Chemical and physical data
- Formula: C_{32}H_{44}O_{7}
- Molar mass: 540.697 g·mol^{−1}
- 3D model (JSmol): Interactive image;
- SMILES O=C(OCC(=O)[C@]25O[C@@H](O[C@@H]5C[C@H]1[C@H]4[C@H]([C@@H](O)C[C@@]12C)[C@]/3(/C=C\C(=O)\C=C\3CC4)C)C6CCCCC6)C(C)C;
- InChI InChI=1S/C32H44O7/c1-18(2)28(36)37-17-25(35)32-26(38-29(39-32)19-8-6-5-7-9-19)15-23-22-11-10-20-14-21(33)12-13-30(20,3)27(22)24(34)16-31(23,32)4/h12-14,18-19,22-24,26-27,29,34H,5-11,15-17H2,1-4H3/t22-,23-,24-,26+,27+,29+,30-,31-,32+/m0/s1; Key:LUKZNWIVRBCLON-GXOBDPJESA-N;

= Ciclesonide =

Chemical compound

Ciclesonide, sold under the brand name Omnaris among others, is a glucocorticoid used to treat asthma and allergic rhinitis.

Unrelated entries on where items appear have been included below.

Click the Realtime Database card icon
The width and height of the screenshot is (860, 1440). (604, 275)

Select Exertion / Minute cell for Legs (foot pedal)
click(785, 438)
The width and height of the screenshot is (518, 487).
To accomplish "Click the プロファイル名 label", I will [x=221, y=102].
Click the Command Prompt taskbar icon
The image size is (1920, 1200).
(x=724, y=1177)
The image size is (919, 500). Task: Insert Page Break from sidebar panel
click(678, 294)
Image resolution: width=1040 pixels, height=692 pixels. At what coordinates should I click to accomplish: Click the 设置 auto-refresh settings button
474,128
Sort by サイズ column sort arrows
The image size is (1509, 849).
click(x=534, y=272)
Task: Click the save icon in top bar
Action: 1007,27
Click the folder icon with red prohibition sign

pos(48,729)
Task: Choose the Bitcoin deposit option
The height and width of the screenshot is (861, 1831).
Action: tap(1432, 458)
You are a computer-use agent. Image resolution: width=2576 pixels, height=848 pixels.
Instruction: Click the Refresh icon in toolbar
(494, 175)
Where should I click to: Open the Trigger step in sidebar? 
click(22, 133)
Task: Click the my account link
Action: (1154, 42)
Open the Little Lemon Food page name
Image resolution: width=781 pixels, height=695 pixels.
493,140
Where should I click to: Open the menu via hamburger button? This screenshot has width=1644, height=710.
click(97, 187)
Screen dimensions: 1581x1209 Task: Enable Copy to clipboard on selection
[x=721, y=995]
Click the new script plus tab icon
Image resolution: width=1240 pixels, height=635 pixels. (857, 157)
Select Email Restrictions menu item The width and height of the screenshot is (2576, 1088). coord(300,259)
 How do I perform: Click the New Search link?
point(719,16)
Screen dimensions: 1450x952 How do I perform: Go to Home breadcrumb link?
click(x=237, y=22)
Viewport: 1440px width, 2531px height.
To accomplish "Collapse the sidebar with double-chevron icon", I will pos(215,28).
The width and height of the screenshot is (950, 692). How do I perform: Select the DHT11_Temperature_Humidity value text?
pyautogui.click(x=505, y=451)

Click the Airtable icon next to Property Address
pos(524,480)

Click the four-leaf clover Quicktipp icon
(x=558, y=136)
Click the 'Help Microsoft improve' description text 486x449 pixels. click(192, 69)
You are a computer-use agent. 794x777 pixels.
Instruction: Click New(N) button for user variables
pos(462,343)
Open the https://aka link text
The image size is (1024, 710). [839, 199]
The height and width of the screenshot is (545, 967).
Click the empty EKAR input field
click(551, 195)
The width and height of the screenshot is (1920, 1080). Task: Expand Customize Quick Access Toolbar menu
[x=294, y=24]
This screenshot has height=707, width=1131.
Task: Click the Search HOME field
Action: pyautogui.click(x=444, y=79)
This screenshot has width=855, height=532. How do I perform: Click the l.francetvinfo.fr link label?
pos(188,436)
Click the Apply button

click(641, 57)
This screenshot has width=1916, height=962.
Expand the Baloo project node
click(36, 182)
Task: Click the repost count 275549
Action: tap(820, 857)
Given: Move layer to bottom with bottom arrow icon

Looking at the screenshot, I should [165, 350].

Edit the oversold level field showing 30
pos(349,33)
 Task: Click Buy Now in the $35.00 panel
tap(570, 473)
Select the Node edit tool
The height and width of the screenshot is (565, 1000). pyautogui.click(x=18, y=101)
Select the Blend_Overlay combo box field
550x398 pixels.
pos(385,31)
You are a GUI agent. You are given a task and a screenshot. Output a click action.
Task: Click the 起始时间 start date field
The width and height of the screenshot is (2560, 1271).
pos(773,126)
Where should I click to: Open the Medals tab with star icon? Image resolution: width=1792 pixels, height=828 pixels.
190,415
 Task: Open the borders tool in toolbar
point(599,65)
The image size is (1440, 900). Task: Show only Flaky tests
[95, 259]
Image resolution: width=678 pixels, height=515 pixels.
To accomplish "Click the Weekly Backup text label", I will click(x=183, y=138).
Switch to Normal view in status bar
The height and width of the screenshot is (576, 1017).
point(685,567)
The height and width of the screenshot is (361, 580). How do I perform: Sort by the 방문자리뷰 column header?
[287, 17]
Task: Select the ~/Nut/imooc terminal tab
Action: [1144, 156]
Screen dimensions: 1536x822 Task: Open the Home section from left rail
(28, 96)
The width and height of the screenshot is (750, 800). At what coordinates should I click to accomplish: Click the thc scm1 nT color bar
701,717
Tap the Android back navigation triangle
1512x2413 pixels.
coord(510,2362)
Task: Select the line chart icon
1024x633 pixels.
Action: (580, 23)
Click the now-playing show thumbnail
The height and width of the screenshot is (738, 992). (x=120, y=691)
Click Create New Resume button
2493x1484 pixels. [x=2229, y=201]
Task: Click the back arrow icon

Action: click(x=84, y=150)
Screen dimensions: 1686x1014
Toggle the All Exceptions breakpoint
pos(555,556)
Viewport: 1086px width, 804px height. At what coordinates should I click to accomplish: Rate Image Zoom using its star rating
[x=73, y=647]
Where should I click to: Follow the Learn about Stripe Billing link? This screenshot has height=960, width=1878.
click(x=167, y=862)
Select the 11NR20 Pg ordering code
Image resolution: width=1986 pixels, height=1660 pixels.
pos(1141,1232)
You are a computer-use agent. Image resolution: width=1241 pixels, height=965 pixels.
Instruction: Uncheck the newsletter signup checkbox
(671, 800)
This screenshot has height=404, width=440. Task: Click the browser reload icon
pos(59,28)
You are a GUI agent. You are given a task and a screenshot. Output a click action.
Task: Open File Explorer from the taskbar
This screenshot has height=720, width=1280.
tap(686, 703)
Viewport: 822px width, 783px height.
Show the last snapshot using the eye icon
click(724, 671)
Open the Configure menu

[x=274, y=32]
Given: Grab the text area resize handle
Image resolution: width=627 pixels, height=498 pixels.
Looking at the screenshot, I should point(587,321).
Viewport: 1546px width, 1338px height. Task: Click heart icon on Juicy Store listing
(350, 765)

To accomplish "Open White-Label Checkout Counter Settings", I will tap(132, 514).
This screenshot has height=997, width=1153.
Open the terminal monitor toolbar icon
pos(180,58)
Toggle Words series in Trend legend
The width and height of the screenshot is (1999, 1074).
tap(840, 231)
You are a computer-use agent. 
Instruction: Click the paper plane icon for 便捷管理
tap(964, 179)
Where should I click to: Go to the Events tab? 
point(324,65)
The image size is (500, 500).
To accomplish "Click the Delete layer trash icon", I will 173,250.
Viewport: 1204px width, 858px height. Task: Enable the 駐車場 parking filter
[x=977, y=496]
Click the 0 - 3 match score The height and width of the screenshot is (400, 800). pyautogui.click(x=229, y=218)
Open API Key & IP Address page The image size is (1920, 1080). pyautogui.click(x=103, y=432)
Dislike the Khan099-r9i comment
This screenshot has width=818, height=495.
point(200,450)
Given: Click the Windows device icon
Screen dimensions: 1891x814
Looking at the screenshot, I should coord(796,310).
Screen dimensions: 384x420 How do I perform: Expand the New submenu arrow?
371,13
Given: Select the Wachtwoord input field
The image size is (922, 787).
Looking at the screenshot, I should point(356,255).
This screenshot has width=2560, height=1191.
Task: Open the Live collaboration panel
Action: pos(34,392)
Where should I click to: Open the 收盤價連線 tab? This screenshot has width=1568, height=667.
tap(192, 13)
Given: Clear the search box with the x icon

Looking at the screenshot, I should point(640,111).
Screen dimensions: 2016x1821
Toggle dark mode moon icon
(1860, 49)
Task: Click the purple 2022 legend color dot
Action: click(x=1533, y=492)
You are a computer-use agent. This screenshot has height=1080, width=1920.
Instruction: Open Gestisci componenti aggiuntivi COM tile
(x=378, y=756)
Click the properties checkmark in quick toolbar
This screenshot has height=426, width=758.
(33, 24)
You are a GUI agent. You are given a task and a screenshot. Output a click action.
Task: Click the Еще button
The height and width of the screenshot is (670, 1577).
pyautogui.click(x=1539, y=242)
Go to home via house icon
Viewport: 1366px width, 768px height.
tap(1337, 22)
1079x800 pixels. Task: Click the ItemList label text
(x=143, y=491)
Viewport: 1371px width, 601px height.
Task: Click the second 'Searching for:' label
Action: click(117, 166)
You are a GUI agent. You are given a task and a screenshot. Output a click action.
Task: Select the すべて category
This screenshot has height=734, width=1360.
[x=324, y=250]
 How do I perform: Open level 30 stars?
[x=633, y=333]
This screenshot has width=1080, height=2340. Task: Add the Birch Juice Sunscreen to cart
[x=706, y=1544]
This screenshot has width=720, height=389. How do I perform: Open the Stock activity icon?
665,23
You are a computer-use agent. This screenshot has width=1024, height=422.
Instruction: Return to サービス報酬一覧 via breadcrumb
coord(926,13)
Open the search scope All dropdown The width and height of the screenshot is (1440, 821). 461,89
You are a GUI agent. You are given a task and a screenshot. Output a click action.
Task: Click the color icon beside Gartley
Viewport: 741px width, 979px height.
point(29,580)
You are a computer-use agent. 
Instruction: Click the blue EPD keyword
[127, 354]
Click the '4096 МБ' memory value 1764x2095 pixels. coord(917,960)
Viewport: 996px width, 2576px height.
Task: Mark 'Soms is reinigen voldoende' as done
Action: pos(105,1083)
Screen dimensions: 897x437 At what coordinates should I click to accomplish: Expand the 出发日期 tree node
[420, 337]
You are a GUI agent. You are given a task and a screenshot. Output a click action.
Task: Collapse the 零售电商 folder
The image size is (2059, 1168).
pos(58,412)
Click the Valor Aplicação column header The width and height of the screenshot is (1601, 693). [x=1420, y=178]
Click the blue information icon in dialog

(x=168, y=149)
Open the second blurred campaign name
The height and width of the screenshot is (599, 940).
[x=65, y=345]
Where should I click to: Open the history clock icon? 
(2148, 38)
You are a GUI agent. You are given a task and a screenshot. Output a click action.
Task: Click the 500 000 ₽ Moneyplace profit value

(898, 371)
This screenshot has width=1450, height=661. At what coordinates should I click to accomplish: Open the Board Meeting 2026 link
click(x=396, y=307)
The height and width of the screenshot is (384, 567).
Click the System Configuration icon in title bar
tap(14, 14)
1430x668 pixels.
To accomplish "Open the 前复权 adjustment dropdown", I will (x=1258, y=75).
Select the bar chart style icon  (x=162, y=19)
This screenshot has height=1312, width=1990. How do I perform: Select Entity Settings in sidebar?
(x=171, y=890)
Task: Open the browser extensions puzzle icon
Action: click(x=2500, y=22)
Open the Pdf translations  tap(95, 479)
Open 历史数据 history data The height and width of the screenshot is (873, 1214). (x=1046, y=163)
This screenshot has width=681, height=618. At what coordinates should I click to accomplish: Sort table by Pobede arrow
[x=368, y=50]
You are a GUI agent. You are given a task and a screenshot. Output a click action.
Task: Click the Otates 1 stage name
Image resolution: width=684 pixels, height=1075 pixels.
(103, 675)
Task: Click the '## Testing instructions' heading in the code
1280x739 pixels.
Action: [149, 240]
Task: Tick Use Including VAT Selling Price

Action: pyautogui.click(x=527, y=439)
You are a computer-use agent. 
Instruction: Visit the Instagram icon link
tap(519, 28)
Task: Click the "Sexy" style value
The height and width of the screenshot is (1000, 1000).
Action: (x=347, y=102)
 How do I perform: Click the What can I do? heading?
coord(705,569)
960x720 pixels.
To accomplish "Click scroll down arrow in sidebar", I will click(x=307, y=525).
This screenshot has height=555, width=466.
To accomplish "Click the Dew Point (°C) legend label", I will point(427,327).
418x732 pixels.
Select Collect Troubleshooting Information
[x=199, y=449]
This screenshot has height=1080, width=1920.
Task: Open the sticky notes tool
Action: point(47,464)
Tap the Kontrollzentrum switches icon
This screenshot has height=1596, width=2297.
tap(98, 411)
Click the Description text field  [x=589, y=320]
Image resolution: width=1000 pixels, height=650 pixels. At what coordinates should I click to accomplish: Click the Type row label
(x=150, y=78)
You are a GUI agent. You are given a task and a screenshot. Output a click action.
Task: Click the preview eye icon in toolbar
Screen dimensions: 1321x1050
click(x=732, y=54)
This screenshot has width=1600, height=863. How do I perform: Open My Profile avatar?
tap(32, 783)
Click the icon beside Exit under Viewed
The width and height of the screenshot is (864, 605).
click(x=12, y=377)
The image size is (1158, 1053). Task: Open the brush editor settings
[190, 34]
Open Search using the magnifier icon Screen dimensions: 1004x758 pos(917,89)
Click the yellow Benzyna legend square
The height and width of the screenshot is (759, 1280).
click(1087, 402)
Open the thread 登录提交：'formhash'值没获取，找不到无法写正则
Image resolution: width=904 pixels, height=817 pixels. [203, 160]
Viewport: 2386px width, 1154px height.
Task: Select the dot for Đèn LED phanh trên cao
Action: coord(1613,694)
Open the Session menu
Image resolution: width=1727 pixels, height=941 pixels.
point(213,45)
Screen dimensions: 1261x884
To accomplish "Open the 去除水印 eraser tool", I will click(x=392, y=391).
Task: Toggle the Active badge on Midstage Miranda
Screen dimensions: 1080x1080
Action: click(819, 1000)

Side effects of the medication include headache, nosebleeds, and inflammation of the nose and throat linings.

It was patented in 1990 and approved for medical use in 2005. The drug was approved for adults and children 12 and over by the US Food and Drug Administration in October 2006. It is on the World Health Organization's List of Essential Medicines.

== Society and culture ==
=== Brand names ===
It is marketed under the brand names Alvesco for asthma and Omnaris, Omniair, Zetonna, and Alvesco for hay fever in the US and Canada.